Baca juga: 7 Fakta Pelajar Ikut Demo Mahasiswa, Kepung Gedung DPRD hingga Bawa Senjata Tajam
Anak-anak, memang punya hak untuk didengarkan pendapatnya dan belajar kehidupan demokrasi. Tetapi, demonstrasi di jalan bukan tempat belajar yang tepat.
Oleh karenanya, KPAI menilai, anak-anak yang terlibat demonstrasi adalah korban.
"Anak-anak yang terlibat dalam aksi demonstrasi adalah korban. Mereka mengikuti demonstrasi karena ajakan dari media sosial, yaitu Instagram dan aplikasi WhatsApp," ujar Rita.
Atas persoalan tersebut, KPAI meminta para orangtua memberi pendampingan dan berdialog kepada anak-anaknya yang masih usia sekolah, mengenai kehidupan berdemokrasi.
Para kepala sekolah juga diminta untuk memastikan absensi siswanya selama beberapa hari ke depan. Jika ada siswa yang tak hadir, sekolah diminta untuk melakukan pengecekan ke orang tua.

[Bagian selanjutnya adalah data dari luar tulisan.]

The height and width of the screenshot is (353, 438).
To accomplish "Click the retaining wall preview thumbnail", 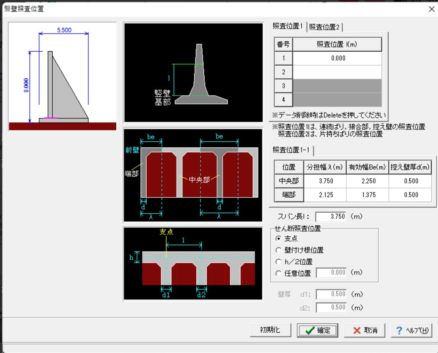I will (62, 76).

"KPAI juga mendorong polisi melakukam penyelidikan lebih lanjut terkait dugaan adanya pihak-pihak yang sengaja memanfaatkan anak dan memobilisasi anak dalam aksi unjuk rasa tersebut karena kepentingan tertentu," kata Rita.
Baca juga: RS Pelni Tangani 11 Korban Demo Pelajar di DPR
Diberitakan, sejumlah pelajar melakukan aksi demonstrasi di sekitar Gedung DPR, Senayan, Jakarta, Rabu (25/9/2019).
Aksi berlangsung sejak Rabu siang, dan berujung ricuh karena adanya bentrokan dengan aparat keamanan.
Massa yang sebagian menggunakan seragam OSIS dan pramuka ini tidak hanya menyanyikan yel-yel, tetapi juga menaiki pagar, memblokade jalan, hingga melempar batu ke arah aparat.